97% Expect a Major AI Agent Incident This Year. Are You in the 3%?

#ai #agents #security #observability

Book: AI Agents Pocket Guide
Also by me: LLM Observability Pocket Guide
My project: Hermes IDE | GitHub — an IDE for developers who ship with Claude Code and other AI coding tools
Me: xgabriel.com | GitHub

In April 2026, Security Boulevard ran the headline number nobody wanted, citing the Arkose Labs 2026 Agentic AI Security Report: 97% of enterprise leaders expect a material AI-agent-driven security or fraud incident within the next 12 months. Nearly half expect one within six months. And 6% of security budgets are pointed at the problem. (Methodology: 300 enterprise leaders across security, fraud, identity and AI roles in North America, Europe and APAC, fielded February 2026.)

Those three numbers do not balance. That's the whole post.

The other shoe is from Infosecurity Magazine, reporting on the Cloud Security Alliance study Autonomous but Not Controlled: AI Agent Incidents Now Common in Enterprises (commissioned by Token Security) published the same month: 65% of organizations had at least one AI-agent-related incident in the prior 12 months. 61% saw data exposure. 43% saw operational disruption. 35% reported financial loss. (Methodology: online survey of 418 IT and security professionals across organizations of varying size and geography, fielded January 2026.) The expectation in the first stat is already happening in the second.

If you're running agents in production and your reaction to "97%" is "yeah, that tracks," you're honest. If your reaction is "we're fine," I want to know what you're shipping. This post is the readiness checklist for staying in the 3% — five mechanisms, mapped to the failure modes that produce the headline numbers, plus a Python middleware sketch for the most-skipped one.
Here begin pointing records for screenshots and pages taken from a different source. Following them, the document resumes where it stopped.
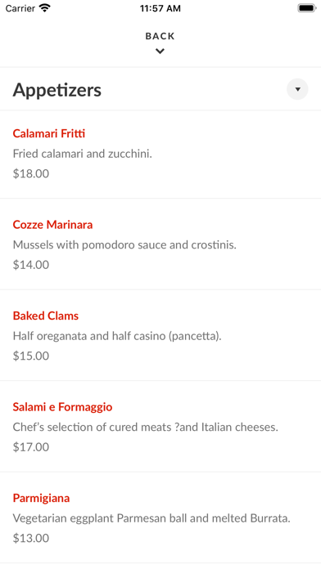Viewport: 321px width, 569px height.
Task: Tap the Calamari Fritti $18.00 price
Action: (x=31, y=173)
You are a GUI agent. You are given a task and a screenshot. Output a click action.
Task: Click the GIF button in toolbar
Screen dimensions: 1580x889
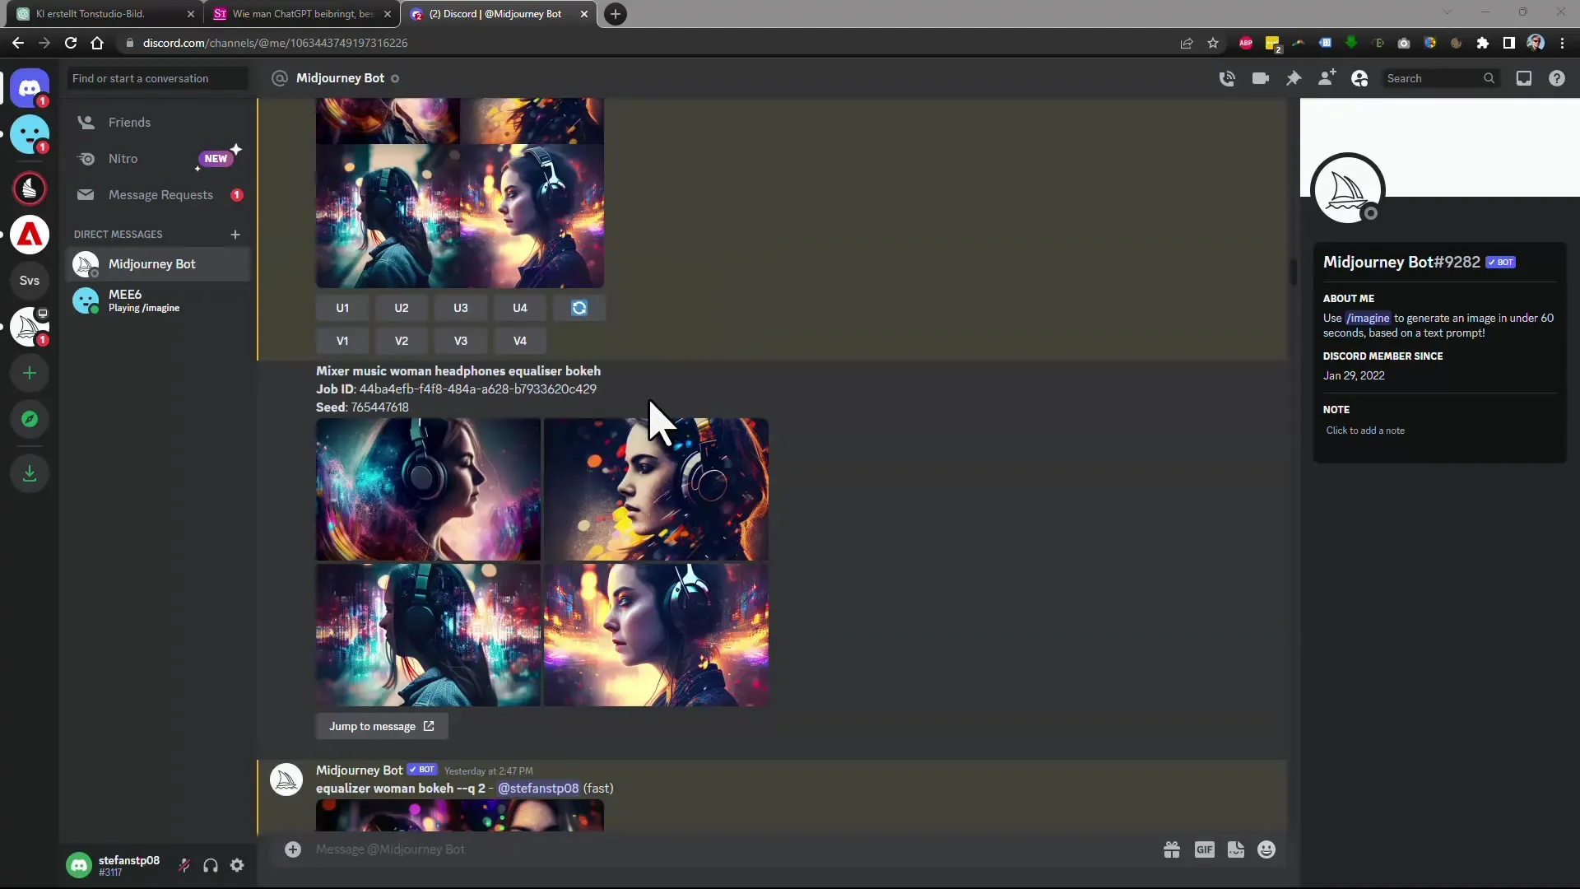[x=1203, y=850]
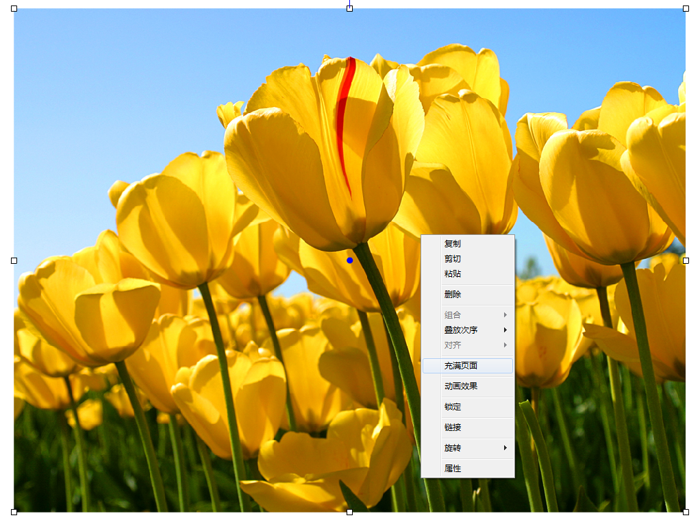The image size is (700, 520).
Task: Click the top-right corner resize handle
Action: pos(686,9)
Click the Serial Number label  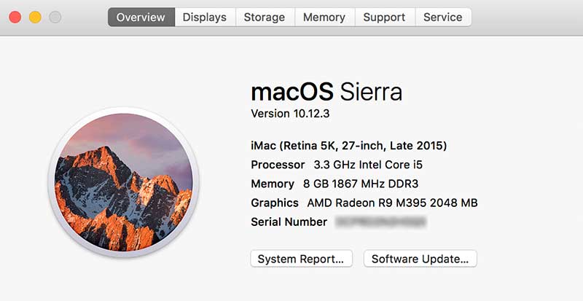coord(289,222)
What "major" means in this survey

Read the report carefully and "major incident" is not abstract. The CSA paper sorts the actual outcomes from the past year into four buckets:

Data exposure. An agent reads from a system it had token-level access to but no business reason to query, then emits the contents into a log, an email, or another agent's context window. The internal-data leak class.
Account takeover. An agent's service-account credential ends up in a prompt, a retrieved doc, or a cached response. Someone exfiltrates the credential. The agent's blast radius is now the attacker's blast radius.
Destructive action. An agent calls a tool with side effects. The tool deletes, drops, mutates, ships. The Replit-class incident, where the agent deleted a production database despite an in-place code freeze during a SaaStr vibe-coding session.
Financial loss. An agent loops on an expensive API. A compromised agent transfers funds, places trades, or buys ad inventory. The bill arrives.

97% say one of those is coming. The 3% who say it isn't are not safer. They have weaker monitoring.

The mechanism behind the number

Why are agents producing this rate of incidents when CRUD apps with the same data access don't?

Three structural things change when you put an LLM in the control loop.

The tool surface is wider than the agent's training distribution. A traditional service has a finite call graph: ten endpoints, each invoked from three places. An agent has a tool registry of forty MCP tools, any of which can be called in any order, prompted by any text in any retrieved document. The combinatorics on "what can this thing do" is open.

Then there's identity that's shared and over-scoped. The same CSA report found 82% of enterprises have unknown AI agents running in their environments — agents stood up by one team using credentials with broad scope, lingering after the project ended, retaining permissions. The CSA paper (commissioned by Token Security) calls it retirement debt. From a security perspective it's a service account whose owner left and whose privileges nobody pruned.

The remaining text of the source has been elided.